--- RECORDS SUPPLIED ---
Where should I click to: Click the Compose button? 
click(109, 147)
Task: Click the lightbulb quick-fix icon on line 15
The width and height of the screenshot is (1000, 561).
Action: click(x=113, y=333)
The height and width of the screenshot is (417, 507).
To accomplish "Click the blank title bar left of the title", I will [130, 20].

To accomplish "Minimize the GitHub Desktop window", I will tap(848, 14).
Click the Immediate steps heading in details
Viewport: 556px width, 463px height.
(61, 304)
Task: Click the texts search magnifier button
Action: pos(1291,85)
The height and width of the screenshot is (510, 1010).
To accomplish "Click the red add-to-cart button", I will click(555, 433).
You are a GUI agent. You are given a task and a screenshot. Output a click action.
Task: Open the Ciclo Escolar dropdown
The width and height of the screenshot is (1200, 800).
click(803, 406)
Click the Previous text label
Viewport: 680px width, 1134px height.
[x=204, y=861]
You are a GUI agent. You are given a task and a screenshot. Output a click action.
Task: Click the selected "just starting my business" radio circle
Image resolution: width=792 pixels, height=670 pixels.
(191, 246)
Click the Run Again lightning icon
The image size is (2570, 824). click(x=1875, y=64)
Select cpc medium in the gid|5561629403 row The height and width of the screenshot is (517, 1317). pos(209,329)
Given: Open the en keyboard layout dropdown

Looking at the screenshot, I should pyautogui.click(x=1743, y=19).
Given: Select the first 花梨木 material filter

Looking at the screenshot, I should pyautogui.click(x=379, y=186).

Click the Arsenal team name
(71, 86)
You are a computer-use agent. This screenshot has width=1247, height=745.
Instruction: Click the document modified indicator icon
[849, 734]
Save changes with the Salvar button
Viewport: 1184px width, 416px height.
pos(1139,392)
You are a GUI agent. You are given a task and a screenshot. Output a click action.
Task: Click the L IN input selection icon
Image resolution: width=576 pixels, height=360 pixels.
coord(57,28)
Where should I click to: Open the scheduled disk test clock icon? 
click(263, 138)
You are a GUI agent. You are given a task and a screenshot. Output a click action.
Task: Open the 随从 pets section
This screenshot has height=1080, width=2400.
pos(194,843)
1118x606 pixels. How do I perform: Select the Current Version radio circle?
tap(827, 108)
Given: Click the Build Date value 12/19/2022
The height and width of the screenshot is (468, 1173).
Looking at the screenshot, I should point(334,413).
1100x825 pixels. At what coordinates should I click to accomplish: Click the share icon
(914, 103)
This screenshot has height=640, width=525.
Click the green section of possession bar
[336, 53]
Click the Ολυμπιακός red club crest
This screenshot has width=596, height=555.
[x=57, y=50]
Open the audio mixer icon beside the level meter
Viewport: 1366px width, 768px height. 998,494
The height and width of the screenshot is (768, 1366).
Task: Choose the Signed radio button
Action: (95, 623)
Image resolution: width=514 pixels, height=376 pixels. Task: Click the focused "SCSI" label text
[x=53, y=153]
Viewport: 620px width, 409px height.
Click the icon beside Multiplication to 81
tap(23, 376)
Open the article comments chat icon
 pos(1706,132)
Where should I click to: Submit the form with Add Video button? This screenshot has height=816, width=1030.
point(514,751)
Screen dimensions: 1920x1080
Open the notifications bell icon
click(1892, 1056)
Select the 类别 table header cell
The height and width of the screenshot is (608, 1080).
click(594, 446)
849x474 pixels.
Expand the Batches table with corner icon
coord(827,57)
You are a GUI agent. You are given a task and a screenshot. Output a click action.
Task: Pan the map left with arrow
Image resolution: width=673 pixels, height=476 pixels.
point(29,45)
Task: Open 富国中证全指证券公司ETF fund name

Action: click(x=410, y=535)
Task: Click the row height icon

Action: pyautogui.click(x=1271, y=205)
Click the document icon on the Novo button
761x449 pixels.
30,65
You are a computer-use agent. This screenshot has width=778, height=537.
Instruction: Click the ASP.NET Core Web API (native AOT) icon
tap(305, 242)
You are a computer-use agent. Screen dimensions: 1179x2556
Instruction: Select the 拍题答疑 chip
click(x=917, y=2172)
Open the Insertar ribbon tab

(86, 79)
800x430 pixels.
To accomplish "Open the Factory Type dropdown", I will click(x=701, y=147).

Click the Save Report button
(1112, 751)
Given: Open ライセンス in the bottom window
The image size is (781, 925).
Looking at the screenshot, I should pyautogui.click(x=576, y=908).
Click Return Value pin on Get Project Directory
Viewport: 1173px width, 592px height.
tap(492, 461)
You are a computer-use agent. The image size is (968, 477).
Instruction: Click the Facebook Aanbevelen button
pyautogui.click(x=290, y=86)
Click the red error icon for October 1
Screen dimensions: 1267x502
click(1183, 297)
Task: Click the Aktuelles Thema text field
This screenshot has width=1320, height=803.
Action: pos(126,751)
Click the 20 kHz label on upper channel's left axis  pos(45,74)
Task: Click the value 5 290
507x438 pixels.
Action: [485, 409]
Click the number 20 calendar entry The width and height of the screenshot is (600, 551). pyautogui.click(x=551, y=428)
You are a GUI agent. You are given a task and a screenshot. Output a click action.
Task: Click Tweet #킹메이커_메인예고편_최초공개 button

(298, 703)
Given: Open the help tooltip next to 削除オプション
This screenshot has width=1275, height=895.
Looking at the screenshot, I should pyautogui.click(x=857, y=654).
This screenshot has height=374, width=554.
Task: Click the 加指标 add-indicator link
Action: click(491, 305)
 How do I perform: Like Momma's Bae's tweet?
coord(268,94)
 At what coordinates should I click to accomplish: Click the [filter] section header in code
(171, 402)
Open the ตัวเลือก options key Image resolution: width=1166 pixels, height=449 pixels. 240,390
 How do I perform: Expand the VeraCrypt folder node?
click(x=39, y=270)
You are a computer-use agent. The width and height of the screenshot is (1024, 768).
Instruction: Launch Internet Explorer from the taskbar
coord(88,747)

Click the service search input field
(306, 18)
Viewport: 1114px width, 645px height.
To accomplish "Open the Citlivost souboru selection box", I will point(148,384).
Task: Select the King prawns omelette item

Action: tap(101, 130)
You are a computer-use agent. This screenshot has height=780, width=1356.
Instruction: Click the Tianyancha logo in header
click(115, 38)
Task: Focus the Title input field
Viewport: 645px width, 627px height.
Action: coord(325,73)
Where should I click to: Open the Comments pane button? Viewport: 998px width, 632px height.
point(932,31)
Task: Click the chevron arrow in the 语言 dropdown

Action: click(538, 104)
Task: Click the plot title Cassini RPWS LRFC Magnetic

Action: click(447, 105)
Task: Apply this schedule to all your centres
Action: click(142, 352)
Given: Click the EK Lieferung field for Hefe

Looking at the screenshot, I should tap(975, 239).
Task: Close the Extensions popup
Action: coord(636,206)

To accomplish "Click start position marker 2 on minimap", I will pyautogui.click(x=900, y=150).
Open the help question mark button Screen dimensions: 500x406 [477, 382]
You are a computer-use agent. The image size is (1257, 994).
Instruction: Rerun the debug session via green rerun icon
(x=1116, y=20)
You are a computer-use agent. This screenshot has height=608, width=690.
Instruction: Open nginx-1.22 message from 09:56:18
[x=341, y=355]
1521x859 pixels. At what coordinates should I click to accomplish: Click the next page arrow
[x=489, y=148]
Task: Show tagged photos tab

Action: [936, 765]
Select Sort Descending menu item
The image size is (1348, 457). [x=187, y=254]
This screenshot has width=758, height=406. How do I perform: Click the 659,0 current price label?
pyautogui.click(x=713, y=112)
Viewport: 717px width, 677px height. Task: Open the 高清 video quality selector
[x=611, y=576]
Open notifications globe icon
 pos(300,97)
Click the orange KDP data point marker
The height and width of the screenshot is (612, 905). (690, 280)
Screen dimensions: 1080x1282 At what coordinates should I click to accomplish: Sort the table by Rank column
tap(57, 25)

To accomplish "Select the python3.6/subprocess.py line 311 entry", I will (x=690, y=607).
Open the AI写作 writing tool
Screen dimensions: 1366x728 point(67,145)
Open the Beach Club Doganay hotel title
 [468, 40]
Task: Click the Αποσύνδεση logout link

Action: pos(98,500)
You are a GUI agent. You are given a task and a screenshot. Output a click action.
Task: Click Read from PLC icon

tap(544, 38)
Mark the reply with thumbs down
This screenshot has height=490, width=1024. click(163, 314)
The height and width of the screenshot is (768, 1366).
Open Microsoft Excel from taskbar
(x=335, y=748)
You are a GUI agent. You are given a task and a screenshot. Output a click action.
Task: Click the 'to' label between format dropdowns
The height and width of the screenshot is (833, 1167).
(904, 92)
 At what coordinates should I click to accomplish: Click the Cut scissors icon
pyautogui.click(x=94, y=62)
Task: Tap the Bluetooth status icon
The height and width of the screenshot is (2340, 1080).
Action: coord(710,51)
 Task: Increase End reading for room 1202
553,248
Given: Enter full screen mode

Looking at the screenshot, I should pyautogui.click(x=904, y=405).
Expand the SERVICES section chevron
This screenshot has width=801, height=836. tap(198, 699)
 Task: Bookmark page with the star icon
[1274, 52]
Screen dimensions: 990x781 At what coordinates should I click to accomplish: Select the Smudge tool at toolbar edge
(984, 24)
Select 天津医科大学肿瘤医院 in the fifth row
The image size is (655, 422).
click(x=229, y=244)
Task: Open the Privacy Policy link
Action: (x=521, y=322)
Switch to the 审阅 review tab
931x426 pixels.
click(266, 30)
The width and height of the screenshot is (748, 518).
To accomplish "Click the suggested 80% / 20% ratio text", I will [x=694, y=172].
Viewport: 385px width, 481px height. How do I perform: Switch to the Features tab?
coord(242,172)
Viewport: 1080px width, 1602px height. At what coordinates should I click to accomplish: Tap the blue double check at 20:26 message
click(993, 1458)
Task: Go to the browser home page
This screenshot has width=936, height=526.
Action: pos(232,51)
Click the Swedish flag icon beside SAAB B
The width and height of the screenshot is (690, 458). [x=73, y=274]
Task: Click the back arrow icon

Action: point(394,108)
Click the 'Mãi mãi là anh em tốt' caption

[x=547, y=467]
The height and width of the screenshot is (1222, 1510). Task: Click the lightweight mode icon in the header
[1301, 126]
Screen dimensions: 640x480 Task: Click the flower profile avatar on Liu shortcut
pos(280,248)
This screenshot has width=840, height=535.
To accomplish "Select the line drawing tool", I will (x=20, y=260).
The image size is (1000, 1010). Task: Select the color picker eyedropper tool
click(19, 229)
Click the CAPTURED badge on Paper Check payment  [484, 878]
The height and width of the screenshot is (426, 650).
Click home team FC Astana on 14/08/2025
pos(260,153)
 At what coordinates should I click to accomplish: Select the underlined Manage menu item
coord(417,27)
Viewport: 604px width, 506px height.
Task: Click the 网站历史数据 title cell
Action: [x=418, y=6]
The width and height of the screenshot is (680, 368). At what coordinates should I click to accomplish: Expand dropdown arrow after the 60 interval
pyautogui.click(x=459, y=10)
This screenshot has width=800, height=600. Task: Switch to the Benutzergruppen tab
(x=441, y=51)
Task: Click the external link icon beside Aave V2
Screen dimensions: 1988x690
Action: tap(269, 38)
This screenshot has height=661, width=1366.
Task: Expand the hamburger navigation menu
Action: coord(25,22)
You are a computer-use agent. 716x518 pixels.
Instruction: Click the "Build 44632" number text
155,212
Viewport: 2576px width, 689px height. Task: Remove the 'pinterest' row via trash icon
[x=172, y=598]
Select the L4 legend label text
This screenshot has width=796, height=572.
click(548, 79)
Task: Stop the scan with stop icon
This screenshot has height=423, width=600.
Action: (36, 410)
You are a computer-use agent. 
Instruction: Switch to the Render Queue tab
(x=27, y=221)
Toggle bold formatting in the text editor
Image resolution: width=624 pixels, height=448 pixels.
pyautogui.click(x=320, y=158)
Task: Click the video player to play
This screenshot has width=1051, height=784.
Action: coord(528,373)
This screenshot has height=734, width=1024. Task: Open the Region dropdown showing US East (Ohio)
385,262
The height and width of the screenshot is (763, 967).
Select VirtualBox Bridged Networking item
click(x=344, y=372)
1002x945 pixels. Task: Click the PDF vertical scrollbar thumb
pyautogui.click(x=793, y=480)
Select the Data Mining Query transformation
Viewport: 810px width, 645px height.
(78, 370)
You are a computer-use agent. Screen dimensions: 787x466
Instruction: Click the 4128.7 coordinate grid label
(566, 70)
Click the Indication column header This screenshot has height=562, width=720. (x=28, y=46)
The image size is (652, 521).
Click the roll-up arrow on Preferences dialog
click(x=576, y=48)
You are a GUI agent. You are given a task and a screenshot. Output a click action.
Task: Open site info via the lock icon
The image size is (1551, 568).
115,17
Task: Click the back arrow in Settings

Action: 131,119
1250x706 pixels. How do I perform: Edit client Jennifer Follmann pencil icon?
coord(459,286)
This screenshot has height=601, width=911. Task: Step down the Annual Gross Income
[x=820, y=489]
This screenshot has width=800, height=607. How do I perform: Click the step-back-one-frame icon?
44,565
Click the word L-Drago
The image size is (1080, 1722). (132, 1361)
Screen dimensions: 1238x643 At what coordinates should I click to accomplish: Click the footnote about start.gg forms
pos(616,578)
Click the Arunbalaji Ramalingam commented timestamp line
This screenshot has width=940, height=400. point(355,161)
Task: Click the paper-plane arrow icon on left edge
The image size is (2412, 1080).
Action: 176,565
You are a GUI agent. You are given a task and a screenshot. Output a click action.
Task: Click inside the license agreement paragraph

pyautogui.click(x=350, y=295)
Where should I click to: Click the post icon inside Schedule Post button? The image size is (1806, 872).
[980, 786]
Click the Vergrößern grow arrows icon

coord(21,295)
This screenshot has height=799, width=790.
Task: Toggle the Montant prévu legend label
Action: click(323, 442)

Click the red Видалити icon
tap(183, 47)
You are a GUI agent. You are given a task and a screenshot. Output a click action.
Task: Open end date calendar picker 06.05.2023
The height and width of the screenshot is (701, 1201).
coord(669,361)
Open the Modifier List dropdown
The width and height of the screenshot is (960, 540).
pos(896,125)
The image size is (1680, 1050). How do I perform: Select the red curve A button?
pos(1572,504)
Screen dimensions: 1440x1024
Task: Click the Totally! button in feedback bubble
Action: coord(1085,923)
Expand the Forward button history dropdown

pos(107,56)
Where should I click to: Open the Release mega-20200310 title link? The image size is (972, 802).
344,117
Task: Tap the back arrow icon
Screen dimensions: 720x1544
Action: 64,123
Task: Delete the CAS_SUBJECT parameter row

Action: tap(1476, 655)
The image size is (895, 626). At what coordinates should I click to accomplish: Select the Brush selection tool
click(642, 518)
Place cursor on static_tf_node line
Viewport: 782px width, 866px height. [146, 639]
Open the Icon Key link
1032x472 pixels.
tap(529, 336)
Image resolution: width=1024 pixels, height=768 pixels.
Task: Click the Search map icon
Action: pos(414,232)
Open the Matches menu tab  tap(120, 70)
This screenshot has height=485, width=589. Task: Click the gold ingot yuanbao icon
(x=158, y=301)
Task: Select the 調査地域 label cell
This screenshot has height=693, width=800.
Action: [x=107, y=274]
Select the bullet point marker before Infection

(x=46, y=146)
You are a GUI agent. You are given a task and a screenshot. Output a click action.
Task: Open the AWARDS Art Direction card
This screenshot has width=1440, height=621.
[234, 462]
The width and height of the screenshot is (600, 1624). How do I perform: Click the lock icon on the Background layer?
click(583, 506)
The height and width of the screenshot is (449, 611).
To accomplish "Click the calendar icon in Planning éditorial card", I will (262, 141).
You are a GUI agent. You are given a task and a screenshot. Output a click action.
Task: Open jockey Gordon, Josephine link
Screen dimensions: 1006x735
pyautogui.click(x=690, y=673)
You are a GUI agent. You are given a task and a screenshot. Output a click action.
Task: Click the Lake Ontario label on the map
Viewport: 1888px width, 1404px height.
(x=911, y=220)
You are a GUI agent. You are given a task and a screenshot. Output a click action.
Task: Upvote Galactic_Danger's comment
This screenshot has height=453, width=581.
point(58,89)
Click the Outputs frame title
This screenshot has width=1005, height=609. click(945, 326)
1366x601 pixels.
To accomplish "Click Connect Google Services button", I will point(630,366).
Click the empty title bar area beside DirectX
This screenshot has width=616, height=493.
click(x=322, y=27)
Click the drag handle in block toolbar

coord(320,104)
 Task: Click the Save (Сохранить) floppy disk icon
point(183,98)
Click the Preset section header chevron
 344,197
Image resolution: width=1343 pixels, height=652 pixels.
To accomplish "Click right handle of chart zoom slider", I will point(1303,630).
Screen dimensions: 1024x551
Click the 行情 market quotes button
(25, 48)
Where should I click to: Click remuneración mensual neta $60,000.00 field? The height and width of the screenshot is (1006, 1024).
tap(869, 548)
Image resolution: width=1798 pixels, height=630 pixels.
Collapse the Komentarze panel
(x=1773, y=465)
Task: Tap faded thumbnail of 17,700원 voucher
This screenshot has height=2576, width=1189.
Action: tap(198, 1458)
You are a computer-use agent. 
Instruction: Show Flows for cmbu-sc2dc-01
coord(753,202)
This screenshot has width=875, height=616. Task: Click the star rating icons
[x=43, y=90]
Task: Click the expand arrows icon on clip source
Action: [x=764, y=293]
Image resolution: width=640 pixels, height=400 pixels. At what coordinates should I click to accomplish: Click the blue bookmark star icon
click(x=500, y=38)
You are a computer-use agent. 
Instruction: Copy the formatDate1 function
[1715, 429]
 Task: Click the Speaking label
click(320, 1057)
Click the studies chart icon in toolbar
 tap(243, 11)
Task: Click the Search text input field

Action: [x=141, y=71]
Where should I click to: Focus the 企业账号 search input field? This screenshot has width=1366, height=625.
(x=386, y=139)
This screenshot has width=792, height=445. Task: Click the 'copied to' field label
---
== YOUR ASSIGNMENT ==
Both the line containing "has width=778, height=537." and the line containing "You are a computer-use agent. Screen dimensions: 1179x2556" belong in the answer. Print them and every line above that falls between them exactly, and no others.

== SOLUTION ==
You are a computer-use agent. This screenshot has width=778, height=537.
Instruction: Click the ASP.NET Core Web API (native AOT) icon
tap(305, 242)
You are a computer-use agent. Screen dimensions: 1179x2556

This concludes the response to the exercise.